To make consumers aware of the new point-of-sale options, PayPal is running what Donahoe calls “small tests” with various retailers in an attempt to “create little pockets of consumer engagement.” He didn’t provide much detail, but said the incentives could include “merchant-specific balances,” or a small reward for paying with PayPal. On a related note, PayPal and eBay this week also launched their first integrated marketing program online.
PayPal now has 10 retailers with 7,000 locations live for POS acceptance. Donahoe expects 20 by year’s end, and PayPal’s recent agreement with Discover Financial Services holds the potential to add 7 million locations. In addition to companies announced earlier, some of the retailers now in PayPal’s fold include Toys ‘R Us, Best Buy, Sony, GNC, Macy’s, Target, and Walgreens.
“This represents an enormous opportunity for our company,” said Donahoe. “We’ve gone from competing in a $500 billion e-commerce market to now a $10 trillion retail market where half of that today is being Web-enabled … there’s strong interest from retailers in bringing PayPal to point of sale.” Users are making about 70% of their POS payments with their PayPal PIN and a mobile-phone number rather than PayPal’s new payment card, a ratio in line with the company’s expectations, according to Donahoe.
PayPal had 117.4 million active users worldwide as of Sept. 30, up 14% from 103 million a year earlier and 4% from 113.2 million in the second quarter. Users made 589.2 million payments in the third quarter, a 28% increase from 459.2 million a year earlier and a 4% increase from 564.8 million in the second quarter.

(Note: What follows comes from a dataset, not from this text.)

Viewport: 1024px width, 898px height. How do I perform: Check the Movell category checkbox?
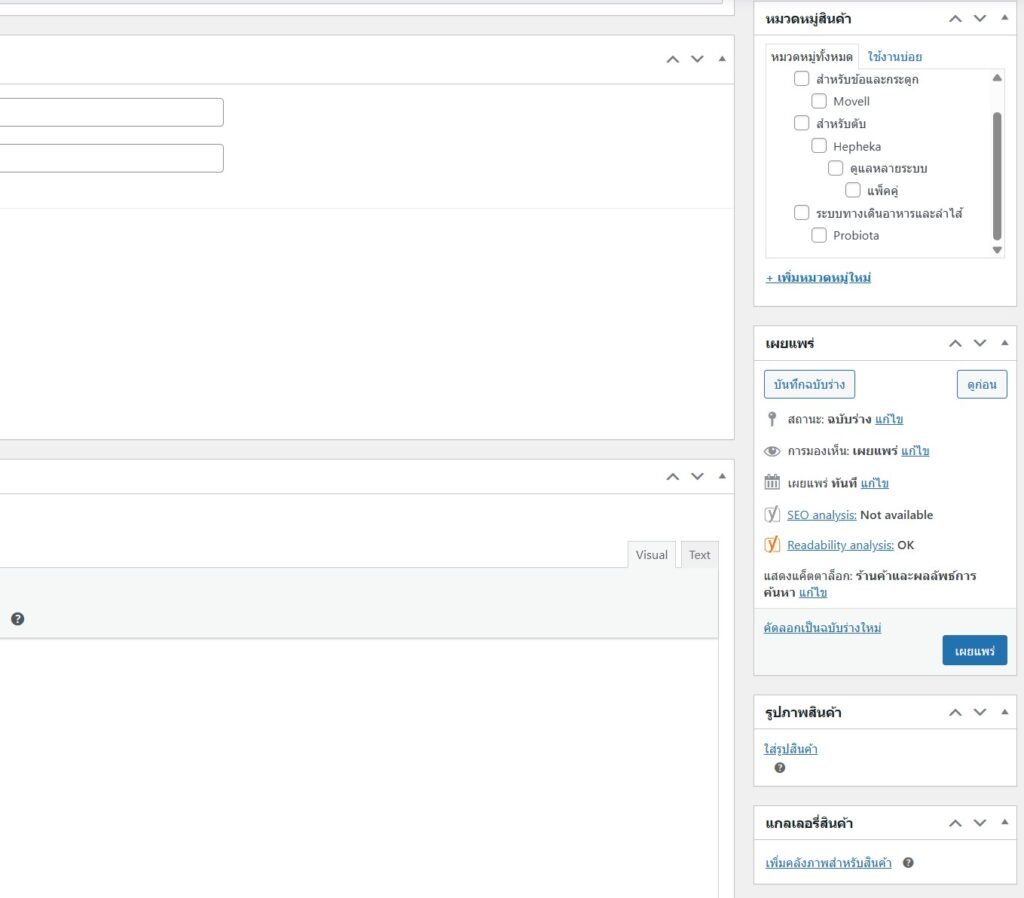pyautogui.click(x=819, y=101)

The third quarter’s worldwide payment volume hit $35.2 billion, up 20% from $29.3 billion a year earlier. Some 67% of PayPal’s third-quarter volume came from merchant clients, with the rest coming from sales on eBay.
Payments generated $1.26 billion in net transaction revenues for eBay in the third quarter, up 22% from $1.03 billion a year earlier. The average transaction margin came in at 64.8%, up from 61.5% in 2011’s third quarter but down from 66.3% in the second quarter.
Press accounts this week said PayPal was laying off 400 employees. In response to a question about the cuts, Donahoe said PayPal is integrating nine separate product units into one, which resulted in some job losses, but the company is not embarking on a general cost-cutting effort.
Total payment volume on eBay’s lending unit, Bill Me Later, hit $775 million, up 37% from a year earlier. EBay executives said the company is considering expanding Bill Me Later to international markets, especially Europe, but they wouldn’t say when.